N'est ce pas indécent de critiquer le résumé, l'action, le point de vue et les conclusions de l'auteur, alors que celui ci est dans l'action, sans recul et pris dans une situation de détresse manifeste…
Et bien cela prouve au moins que tu as des sentiments….
Il ne s'agit pas là de considérations, ni de point de vue sur l'Homme, mais d'une situations qui demandait a faire. Les réalités sur la nature humaine n'empêche pas a un moment de faire, si ?
Entre les idéaux et la réalité il y a un fossé qui s'appelle détresse et compassion.
Il ne s'agit pas non plus d'imposer sa conception de l'utile a une autre personne, mais a un moment de lui proposer des alternatives a une problématique, et certes il n'est pas question d'imposer cette solution si le choix peut être choisis.
Néanmoins ce que dit l'auteur sur la confusion des réponses de la victime sur les dates, les lieux et son nom, me laisse a penser que cette personne est au mieux désorientée, au pire atteinte de troubles neurologique.. Et j'ai les connaissances qui me permette de faire la différence comme tout intervenants médicales. Il s'agit d'adresser ensuite a un autre professionnel, la responsabilité d'apporter une solution médicale, d'encadrement social pour permettre a cette personne de retrouver un libre arbitre.
Nous sommes dans une situation de non assistance a personne en danger, de sous estimation des symptômes de confusions.
L'urgence c'est de mettre en œuvre les moyens de sauvegarde de la personne. Après il appartient à l'individu de s'inscrire ou pas dans les possibilités d'aide qui lui sont proposés. Le problème c'est que nos structures d'aide tant sociale que médicale sont de plus en plus défaillantes. Il est là le scandale, dans cette situation que personne n'a assumés ses responsabilités jusqu'au bout.
Être responsable de sa mort cela nous appartient a chacun, mettre fin a ces jours alors que nous sommes en pleine possession de notre jugement c'est un choix que je défends, je dénis le droit a un politique et a tout autre de décider a ma place de mon confort de vie et de ma fin de vie.. Mais a une seule condition : celle de lucidité d'esprit. Hors je ne suis pas certain que c'est été le cas. Un homme malade, désorienté, englué dans une situation de souffrance, ne peut avoir cette lucidité d'esprit..
Je prendrais un exemple dans le domaine de la fin de vie, j'ai pu constater qu'a partir du moment ou l'on pouvait permettre à une personne de contrôler sa souffrance, dans le sens de douleur, et que l'on lui apportait une attention respectueuse de personne a part entière, les cas de demande d'assistance à mourir se faisait très rare.. Ceci pour te montrer que le confort de vie peut souvent influer sur notre psychisme et de ce fait nos décisions.
il y a un moment pour réfléchir et un moment pour agir, dénoncer ce qui dysfonctionnement, et attribuer les responsabilisés a ceux qui n'ont pas fait ce qu'ils auraient du.
Tout le reste est littérature.

Portrait de Gregthebegue

à jorge_Atlan Portrait de jorge_Atlan De Gregthebegue

ploppeur de plop | 19H24 | 23/12/2008 | Permalien

Très bonne réponse et tu sembles avoir les compétences médicales qui permettent une approche sur une possible défaillance, que je n'ai pas et qui ne sont pas à la source de mon commentaire.

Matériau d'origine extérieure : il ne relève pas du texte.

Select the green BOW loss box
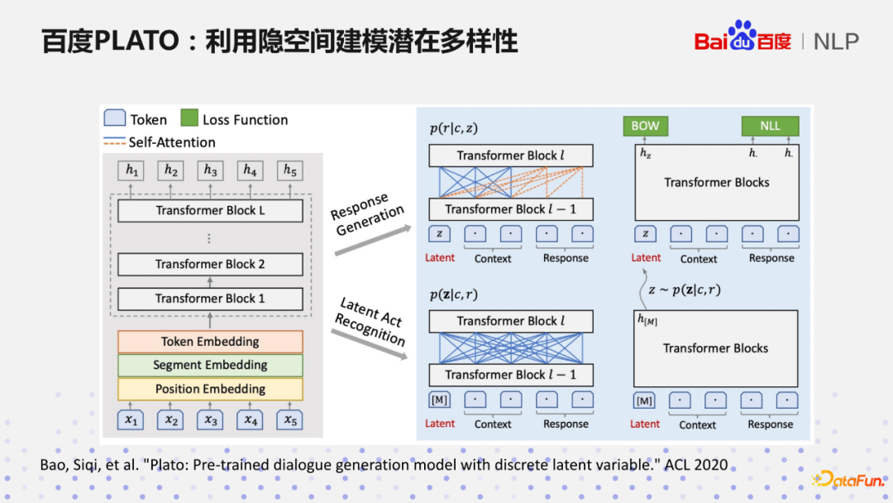[x=645, y=126]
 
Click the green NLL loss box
[x=770, y=126]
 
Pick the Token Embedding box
[x=210, y=342]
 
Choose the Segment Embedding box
[x=210, y=365]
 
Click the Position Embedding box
[x=210, y=389]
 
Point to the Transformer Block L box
[x=210, y=210]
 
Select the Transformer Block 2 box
[x=210, y=264]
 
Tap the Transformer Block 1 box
[x=210, y=298]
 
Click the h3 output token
[x=210, y=170]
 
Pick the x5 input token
[x=289, y=420]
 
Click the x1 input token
[x=131, y=420]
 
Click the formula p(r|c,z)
[x=454, y=128]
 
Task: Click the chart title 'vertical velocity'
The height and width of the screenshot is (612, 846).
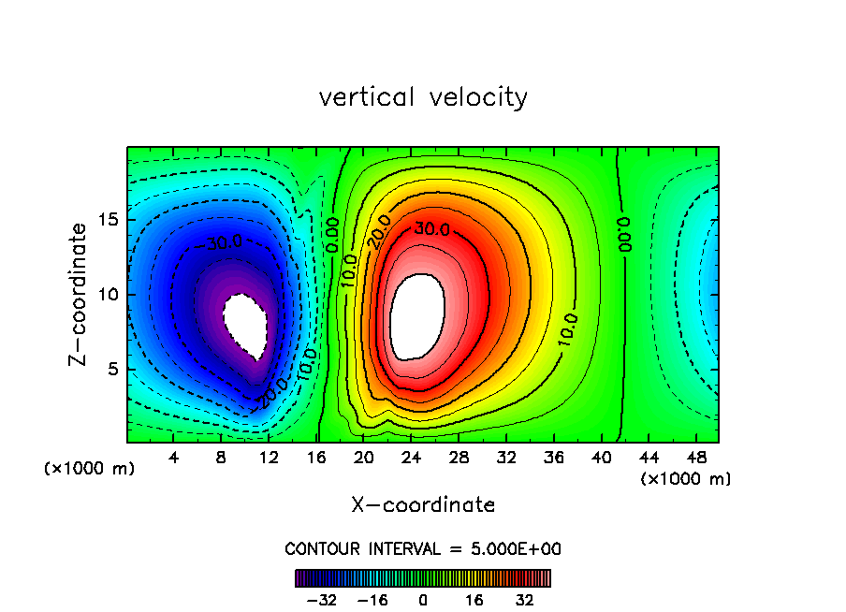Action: point(423,97)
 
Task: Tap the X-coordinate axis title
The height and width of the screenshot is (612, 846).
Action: point(423,505)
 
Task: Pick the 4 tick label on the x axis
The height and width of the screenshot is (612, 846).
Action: point(173,458)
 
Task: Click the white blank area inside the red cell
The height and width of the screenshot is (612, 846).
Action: point(417,316)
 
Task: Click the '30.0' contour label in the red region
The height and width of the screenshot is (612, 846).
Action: point(432,229)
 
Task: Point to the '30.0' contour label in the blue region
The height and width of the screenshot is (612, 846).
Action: point(224,242)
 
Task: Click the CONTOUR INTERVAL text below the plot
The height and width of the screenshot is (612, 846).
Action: point(423,548)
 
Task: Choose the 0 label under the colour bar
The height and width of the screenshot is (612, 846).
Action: point(423,600)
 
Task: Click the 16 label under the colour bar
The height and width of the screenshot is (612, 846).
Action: point(474,600)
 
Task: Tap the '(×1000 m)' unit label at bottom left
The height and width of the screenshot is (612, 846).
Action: point(90,469)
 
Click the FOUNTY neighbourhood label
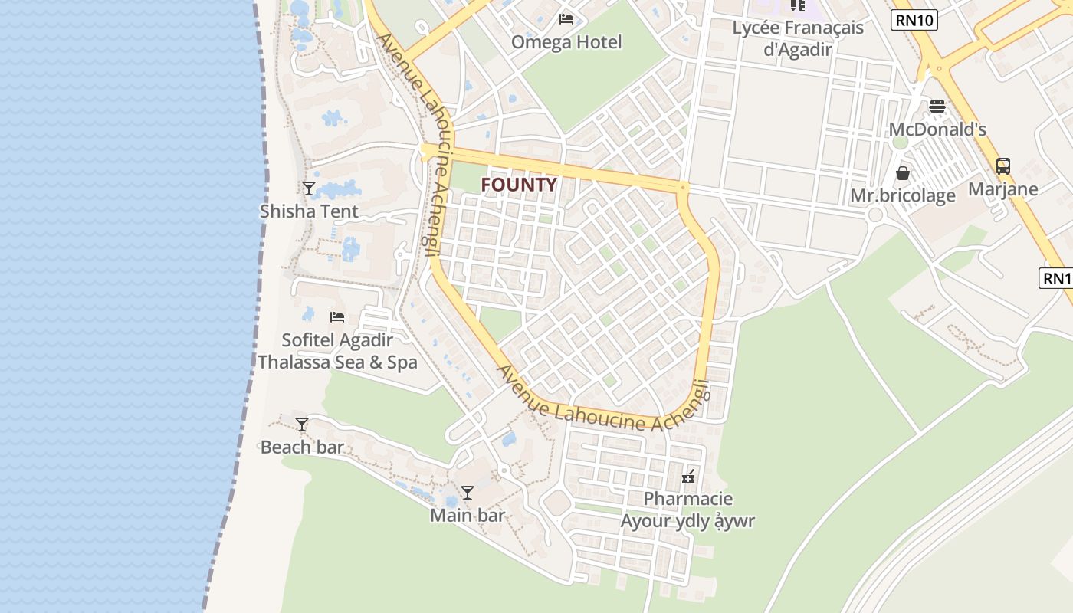point(519,185)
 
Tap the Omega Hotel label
point(566,42)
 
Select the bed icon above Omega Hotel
point(566,18)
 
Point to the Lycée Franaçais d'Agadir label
point(798,38)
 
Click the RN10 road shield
point(914,20)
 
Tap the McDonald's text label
point(937,129)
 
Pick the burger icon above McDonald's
point(937,106)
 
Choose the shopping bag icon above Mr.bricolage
point(903,173)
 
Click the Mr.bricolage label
point(903,196)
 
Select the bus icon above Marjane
point(1002,166)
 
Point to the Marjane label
point(1002,189)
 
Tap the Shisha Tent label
point(309,211)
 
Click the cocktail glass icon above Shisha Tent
point(309,188)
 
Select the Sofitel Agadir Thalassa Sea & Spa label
point(337,351)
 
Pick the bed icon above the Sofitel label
point(337,316)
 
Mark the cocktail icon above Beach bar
point(302,424)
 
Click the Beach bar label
point(302,447)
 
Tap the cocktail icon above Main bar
point(468,492)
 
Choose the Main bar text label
point(468,515)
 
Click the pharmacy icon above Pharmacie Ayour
point(688,476)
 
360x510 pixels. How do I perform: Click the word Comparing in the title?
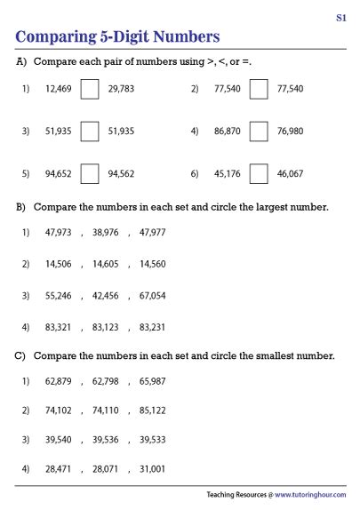[x=57, y=36]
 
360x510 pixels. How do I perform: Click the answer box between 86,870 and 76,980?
[x=260, y=131]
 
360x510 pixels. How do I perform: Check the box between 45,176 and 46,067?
[x=260, y=173]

Mon problème est en parti avec, comme tu l'as dit, un auteur sur un site d'information, dans l'action et sans recul, ce qui malheureusement est de plus en plus courant de nos jours, même dans les milieux professionels, car cela marche, cela vend…

Je ne reviendrais pas sur l'autre parti du problème, je l'ai détaillé dans le premier commentaire.

Sur ce, bonne soirée.

Portrait de ganima

à jorge_Atlan Portrait de jorge_Atlan De ganima

chomeur de longue durée furtur trav... | 20H54 | 23/12/2008 | Permalien

bonsoir,

Moi dans ma région, ils vont les chercher chez eux les pseudo malade mental, comme ça ils sont sur qu'ils ont du fric !

Ceux de la rue ils les laisses sur place !

Portrait de Nurachi

à Gregthebegue Portrait de Gregthebegue De Nurachi

Utopiste actif | 16H18 | 23/12/2008 | Permalien

Pardonnez moi mais vos propos me révulsent.

Vous semblez tout ignorer des mots « charité », « compassion », ou des idées antiques et désuètes comme l'« amour de son prochain ».

Là où un auteur exprime sa sincère humanité et sa douleur vous voyez des « crachats de sentimentalisme » et l'attaquez ad-hominem, en soulevant tous les artifices en vogue (« bobo », « bien pensance », etc).

Non personne ne devait le prendre en charge, mais quelqu'un (tous) auraient du lui tendre la main, ne serait-ce que pour lui donner le coup de miséricorde que vous promettez à tous les indigents, les malheureux, les perdus.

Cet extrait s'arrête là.